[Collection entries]
_ _ _ _ _

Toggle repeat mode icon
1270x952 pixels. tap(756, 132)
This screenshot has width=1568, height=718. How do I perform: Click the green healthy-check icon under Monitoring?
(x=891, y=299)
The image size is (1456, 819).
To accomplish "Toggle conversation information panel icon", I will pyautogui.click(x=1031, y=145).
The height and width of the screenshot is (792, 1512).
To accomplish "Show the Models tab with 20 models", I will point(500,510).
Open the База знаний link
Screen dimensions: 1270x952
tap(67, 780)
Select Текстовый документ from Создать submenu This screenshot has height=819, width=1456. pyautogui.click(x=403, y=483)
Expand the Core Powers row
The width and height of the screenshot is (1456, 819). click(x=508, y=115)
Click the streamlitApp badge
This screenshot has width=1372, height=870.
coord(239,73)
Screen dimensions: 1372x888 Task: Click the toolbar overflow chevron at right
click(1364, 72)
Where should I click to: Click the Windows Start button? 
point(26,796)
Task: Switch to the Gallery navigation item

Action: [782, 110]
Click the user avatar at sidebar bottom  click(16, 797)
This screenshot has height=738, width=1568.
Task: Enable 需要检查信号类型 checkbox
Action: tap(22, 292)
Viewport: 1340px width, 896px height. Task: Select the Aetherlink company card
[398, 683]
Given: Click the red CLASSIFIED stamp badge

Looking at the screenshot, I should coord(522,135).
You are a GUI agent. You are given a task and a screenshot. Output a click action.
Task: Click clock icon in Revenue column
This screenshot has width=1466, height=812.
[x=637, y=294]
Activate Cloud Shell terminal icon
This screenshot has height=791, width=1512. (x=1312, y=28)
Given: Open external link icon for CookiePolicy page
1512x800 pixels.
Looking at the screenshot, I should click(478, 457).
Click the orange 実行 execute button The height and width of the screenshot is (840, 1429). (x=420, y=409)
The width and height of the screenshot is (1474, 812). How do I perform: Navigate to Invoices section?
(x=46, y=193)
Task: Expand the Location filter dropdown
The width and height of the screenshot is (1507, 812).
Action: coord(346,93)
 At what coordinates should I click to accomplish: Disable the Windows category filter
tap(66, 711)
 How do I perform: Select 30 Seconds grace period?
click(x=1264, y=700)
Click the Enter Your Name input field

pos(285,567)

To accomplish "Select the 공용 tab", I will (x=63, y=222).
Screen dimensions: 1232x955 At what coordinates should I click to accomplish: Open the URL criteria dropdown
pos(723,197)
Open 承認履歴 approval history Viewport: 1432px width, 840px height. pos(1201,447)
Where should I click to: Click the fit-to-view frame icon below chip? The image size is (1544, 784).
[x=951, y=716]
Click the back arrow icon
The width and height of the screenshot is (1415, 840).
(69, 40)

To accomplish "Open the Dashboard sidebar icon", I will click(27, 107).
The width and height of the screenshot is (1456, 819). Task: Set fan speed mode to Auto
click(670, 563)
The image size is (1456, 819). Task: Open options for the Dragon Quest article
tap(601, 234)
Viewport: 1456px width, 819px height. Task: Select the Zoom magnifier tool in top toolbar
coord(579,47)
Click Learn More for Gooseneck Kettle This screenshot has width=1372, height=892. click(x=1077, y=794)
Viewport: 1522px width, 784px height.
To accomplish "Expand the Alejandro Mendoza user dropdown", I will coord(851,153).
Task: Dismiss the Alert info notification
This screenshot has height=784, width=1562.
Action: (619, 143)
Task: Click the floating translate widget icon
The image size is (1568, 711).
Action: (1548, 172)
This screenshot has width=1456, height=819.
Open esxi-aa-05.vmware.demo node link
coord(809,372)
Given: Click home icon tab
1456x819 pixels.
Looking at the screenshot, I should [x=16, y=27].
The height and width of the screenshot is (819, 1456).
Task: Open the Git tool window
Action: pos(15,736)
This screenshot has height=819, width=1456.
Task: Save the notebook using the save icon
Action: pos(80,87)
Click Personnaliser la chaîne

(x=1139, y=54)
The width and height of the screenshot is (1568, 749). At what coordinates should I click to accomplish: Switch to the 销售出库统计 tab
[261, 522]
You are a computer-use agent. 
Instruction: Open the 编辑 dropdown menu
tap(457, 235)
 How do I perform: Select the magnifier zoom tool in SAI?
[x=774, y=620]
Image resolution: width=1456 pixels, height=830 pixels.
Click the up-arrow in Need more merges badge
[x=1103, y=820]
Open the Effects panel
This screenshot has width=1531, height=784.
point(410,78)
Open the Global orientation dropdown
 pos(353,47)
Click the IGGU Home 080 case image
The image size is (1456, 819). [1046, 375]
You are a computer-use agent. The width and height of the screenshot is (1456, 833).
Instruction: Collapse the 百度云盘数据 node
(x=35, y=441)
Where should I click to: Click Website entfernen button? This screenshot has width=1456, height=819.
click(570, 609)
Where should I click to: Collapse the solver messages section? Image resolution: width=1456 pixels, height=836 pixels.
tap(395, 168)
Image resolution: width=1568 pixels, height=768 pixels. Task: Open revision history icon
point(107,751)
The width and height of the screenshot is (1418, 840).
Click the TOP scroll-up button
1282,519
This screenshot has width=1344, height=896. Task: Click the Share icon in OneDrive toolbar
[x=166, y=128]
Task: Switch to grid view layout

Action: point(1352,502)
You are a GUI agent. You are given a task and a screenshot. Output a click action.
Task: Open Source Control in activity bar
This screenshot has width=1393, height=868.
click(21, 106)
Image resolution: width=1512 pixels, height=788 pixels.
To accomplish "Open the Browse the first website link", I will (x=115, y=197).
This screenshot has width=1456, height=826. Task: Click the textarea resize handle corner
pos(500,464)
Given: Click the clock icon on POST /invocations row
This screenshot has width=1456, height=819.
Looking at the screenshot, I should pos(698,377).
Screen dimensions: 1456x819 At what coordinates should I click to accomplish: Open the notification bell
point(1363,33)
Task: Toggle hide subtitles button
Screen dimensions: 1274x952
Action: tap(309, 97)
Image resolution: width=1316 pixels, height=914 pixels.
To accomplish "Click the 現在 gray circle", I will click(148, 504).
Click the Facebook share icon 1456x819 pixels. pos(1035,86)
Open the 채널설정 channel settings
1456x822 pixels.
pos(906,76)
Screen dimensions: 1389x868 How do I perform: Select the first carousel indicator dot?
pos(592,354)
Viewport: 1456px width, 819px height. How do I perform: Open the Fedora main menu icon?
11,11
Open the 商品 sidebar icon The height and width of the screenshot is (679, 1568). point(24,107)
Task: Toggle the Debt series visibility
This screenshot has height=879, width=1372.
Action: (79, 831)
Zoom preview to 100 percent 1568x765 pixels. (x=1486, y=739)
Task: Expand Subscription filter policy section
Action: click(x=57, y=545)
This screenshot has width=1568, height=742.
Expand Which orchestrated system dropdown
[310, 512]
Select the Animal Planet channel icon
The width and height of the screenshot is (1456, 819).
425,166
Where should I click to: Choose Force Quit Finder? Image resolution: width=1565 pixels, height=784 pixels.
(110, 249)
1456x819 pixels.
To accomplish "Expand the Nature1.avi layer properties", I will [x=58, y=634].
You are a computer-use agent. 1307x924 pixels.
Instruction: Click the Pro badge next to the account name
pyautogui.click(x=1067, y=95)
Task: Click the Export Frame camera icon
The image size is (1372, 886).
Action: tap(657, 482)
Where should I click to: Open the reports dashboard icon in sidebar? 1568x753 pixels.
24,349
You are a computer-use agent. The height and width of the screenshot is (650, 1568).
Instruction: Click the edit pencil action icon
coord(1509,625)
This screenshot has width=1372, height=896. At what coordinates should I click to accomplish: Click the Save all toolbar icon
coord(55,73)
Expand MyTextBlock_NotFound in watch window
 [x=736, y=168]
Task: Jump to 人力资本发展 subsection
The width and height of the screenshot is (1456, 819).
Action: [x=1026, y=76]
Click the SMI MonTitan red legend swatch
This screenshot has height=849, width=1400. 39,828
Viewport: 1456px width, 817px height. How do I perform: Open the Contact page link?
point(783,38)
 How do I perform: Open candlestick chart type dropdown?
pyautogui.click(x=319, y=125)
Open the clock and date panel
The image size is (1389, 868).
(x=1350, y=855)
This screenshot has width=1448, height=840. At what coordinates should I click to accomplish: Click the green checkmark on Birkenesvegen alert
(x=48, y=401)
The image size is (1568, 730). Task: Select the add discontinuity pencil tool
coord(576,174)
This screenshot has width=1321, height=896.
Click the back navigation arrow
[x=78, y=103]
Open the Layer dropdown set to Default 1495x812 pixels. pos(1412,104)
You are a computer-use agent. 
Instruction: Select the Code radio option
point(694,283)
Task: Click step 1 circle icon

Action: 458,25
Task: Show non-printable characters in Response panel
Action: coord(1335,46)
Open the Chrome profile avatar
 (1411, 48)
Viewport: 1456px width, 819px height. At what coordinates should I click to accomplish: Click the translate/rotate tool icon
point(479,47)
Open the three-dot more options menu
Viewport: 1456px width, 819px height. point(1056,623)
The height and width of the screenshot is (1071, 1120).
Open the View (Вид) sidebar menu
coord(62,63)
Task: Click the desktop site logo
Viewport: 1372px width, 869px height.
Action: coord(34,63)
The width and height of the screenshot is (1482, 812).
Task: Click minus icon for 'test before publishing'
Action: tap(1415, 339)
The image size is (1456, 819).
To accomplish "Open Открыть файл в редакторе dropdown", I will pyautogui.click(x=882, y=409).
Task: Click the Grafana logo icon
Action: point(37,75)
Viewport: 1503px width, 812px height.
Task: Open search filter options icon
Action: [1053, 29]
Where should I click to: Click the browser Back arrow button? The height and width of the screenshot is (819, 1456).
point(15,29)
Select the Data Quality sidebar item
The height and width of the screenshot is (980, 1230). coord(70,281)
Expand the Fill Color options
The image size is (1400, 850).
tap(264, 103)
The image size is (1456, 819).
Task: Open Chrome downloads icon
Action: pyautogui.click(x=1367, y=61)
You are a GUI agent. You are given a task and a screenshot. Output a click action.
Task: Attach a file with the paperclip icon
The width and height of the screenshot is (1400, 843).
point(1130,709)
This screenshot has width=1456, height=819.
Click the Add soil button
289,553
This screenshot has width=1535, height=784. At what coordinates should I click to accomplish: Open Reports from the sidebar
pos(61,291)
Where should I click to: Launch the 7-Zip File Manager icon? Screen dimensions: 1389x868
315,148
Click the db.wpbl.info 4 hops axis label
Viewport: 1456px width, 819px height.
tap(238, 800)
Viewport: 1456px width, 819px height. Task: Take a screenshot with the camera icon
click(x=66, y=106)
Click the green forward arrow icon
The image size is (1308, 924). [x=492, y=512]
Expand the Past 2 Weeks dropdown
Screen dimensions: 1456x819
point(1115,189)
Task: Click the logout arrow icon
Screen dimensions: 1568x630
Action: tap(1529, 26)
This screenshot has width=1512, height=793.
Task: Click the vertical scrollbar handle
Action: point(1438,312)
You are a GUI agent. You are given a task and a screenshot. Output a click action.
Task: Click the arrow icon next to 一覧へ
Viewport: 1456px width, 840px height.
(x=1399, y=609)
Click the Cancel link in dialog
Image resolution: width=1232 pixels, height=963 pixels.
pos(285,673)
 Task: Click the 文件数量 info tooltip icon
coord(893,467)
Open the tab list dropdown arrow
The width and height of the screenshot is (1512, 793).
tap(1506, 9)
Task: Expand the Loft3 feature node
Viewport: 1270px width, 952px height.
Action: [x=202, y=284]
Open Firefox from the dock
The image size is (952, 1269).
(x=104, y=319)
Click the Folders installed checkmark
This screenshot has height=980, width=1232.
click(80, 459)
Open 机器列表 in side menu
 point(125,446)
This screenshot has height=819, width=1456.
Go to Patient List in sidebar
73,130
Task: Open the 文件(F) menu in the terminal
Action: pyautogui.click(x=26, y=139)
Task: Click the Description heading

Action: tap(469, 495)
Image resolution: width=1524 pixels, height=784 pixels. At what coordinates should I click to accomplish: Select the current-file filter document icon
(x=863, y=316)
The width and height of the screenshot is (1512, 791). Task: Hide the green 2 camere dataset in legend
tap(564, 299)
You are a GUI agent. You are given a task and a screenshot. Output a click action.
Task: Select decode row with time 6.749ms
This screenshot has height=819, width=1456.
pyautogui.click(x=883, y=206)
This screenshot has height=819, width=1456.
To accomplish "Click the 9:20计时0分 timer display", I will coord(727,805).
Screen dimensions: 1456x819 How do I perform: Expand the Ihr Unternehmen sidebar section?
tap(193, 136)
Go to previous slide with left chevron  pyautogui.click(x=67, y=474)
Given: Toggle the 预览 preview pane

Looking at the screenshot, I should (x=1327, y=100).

_ _ _ _ _

Problem.
Starting at the line with "Open the tab list dropdown arrow", restate each line through the end of the records, both ends included, and stop there.

Task result.
Open the tab list dropdown arrow
The width and height of the screenshot is (1512, 793).
tap(1506, 9)
Task: Expand the Loft3 feature node
Viewport: 1270px width, 952px height.
Action: [x=202, y=284]
Open Firefox from the dock
The image size is (952, 1269).
(x=104, y=319)
Click the Folders installed checkmark
This screenshot has height=980, width=1232.
click(80, 459)
Open 机器列表 in side menu
 point(125,446)
This screenshot has height=819, width=1456.
Go to Patient List in sidebar
73,130
Task: Open the 文件(F) menu in the terminal
Action: pyautogui.click(x=26, y=139)
Task: Click the Description heading

Action: tap(469, 495)
Image resolution: width=1524 pixels, height=784 pixels. At what coordinates should I click to accomplish: Select the current-file filter document icon
(x=863, y=316)
The width and height of the screenshot is (1512, 791). Task: Hide the green 2 camere dataset in legend
tap(564, 299)
You are a GUI agent. You are given a task and a screenshot. Output a click action.
Task: Select decode row with time 6.749ms
This screenshot has height=819, width=1456.
pyautogui.click(x=883, y=206)
This screenshot has height=819, width=1456.
To accomplish "Click the 9:20计时0分 timer display", I will coord(727,805).
Screen dimensions: 1456x819 How do I perform: Expand the Ihr Unternehmen sidebar section?
tap(193, 136)
Go to previous slide with left chevron  pyautogui.click(x=67, y=474)
Given: Toggle the 预览 preview pane

Looking at the screenshot, I should (x=1327, y=100).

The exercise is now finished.